* _SET PROBLEM A_: In the text about living for now, where did the writer and Alison go for a walk over the holiday weekend?

* _DOCUMENT_:
——
Living for Now
I had a generally good Late Summer Bank Holiday weekend and I learnt some things about living for today. Accepting loss of people, things and what one once was are important parts of the recovery from depression.
I was able to get more into a leisure and domestic holiday mood rather than trying to work. As a result I got a lot of jobs done around the house and identified work needed on a car and other bits and pieces. We had a good weekend socially as well. But I was not satisified.
Restless and Lacking Direction
I am restless and do not really seem to know what I want from the rest of my life. I am still rather locked into the driven person that I once was but the path I was on is no longer available. It leaves me with a sense of uncertainty and discomfort even though I have some ideas which I suspect I have not fully accepted.
It was brought home to me over the holiday weekend when Alison and I went out for walk at the local nature reserve. Despite it being a very pleasant, early morning on a late summer day I was irritable and not really enjoying the walk. There was a feeling that I could be doing something more useful, there was nothing to see and I did not really want to be there but felt duty bound to join Alison.
——
* _STORED ROWS_:
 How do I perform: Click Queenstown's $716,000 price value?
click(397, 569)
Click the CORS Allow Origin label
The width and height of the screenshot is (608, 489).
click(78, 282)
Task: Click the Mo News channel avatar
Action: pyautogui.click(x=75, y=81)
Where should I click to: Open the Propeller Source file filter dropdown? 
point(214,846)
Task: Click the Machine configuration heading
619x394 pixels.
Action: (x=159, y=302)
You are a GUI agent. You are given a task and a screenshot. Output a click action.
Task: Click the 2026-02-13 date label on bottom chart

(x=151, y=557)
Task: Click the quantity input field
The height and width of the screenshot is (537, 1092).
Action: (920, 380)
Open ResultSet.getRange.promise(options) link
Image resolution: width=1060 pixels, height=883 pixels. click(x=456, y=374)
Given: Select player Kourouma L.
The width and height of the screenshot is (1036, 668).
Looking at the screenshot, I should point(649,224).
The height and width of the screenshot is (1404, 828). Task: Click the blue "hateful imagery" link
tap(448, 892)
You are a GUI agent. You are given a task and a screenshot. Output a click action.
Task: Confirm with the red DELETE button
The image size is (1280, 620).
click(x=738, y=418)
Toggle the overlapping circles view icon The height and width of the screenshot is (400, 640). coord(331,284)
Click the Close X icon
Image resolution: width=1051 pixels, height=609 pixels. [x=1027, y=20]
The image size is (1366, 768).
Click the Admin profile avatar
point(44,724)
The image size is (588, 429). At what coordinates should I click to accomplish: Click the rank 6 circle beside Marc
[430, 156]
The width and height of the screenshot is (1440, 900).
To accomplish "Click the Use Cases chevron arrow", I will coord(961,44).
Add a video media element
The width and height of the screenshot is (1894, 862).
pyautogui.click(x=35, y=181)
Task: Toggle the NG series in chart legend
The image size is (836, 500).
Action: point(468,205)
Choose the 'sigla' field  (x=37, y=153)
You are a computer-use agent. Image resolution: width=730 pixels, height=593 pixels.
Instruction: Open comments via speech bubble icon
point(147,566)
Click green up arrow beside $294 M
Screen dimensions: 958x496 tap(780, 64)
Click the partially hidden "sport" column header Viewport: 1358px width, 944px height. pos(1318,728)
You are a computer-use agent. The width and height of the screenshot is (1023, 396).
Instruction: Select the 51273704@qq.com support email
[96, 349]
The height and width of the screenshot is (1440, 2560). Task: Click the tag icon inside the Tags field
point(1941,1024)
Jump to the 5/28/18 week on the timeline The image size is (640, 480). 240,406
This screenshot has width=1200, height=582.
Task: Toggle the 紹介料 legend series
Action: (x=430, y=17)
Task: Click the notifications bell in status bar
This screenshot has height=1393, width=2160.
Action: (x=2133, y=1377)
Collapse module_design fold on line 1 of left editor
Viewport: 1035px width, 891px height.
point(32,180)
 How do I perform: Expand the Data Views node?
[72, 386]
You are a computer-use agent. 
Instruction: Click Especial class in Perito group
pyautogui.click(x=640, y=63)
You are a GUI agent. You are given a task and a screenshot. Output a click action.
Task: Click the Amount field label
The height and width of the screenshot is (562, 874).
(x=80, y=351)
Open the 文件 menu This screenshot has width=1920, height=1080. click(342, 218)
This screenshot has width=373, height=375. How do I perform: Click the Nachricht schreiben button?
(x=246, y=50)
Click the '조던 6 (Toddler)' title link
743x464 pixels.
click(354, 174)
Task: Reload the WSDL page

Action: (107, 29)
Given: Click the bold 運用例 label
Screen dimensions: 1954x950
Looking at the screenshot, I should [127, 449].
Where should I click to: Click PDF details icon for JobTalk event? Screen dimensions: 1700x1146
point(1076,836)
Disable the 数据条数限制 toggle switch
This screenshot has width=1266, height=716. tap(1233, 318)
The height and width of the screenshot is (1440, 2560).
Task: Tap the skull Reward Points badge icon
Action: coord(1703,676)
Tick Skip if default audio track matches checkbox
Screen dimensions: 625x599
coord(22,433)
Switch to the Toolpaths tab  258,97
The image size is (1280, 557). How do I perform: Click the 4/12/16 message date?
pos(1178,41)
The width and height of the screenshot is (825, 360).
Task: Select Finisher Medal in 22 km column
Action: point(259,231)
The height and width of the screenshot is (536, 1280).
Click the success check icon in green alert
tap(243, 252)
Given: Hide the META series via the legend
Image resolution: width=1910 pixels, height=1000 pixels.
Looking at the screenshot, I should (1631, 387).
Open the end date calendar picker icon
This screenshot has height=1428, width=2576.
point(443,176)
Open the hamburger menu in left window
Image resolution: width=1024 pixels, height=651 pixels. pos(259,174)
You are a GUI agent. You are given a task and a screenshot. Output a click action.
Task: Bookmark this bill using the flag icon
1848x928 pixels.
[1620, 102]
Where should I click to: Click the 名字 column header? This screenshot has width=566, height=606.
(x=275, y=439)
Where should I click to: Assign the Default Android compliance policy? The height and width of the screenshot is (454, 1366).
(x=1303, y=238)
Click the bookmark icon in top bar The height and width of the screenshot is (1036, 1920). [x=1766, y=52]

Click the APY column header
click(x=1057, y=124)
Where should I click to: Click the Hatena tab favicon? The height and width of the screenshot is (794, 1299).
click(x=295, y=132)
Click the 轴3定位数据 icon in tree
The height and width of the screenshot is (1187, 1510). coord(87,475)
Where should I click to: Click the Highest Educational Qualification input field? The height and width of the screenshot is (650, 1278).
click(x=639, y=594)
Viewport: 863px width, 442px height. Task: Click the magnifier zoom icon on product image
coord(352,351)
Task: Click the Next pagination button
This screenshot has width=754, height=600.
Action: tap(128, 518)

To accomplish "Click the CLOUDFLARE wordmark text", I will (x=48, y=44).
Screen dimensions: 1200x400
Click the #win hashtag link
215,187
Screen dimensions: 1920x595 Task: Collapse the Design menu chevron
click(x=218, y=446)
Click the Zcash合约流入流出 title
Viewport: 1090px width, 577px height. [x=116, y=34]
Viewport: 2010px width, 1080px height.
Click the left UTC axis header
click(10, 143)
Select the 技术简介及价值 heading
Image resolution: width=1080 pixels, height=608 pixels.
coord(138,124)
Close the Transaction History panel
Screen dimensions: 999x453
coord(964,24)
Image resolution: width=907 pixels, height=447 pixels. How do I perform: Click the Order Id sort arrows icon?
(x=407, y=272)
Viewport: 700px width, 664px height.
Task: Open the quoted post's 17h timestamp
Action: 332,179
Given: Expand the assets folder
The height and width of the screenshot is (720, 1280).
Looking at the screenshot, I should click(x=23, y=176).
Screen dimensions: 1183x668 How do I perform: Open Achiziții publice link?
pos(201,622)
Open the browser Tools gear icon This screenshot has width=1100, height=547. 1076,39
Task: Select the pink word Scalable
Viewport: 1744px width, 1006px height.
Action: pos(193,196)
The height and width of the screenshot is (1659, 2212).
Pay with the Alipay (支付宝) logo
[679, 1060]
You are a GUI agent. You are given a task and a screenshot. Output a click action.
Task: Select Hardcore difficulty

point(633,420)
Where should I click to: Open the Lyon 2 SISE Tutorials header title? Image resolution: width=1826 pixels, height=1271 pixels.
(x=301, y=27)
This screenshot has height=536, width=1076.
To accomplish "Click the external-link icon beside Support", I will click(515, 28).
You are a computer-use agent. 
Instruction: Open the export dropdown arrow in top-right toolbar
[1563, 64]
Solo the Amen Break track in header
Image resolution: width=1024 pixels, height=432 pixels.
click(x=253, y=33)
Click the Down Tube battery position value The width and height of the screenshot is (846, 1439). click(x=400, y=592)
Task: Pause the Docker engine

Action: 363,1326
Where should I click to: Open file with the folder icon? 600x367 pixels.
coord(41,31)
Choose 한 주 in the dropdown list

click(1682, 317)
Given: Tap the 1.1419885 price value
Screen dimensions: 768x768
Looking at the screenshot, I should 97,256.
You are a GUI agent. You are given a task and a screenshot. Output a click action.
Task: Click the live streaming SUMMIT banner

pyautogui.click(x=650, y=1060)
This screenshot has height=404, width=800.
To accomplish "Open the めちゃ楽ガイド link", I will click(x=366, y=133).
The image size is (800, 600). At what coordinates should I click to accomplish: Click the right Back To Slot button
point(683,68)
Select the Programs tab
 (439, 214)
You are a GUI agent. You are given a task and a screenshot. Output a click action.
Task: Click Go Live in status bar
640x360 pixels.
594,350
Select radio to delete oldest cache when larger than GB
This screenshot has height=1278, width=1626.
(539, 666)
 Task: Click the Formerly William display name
——
* _SET PROBLEM B_: Reproduce the entries starting with the line that contains "Disable the 数据条数限制 toggle switch" and going on through the line that contains "Switch to the", swapping "Tick" for "Check" and leaving everything else unchanged.

* _EXERCISE RESPONSE A_: The local nature reserve.

* _EXERCISE RESPONSE B_:
Disable the 数据条数限制 toggle switch
This screenshot has width=1266, height=716. tap(1233, 318)
The height and width of the screenshot is (1440, 2560).
Task: Tap the skull Reward Points badge icon
Action: coord(1703,676)
Check Skip if default audio track matches checkbox
Screen dimensions: 625x599
coord(22,433)
Switch to the Toolpaths tab  258,97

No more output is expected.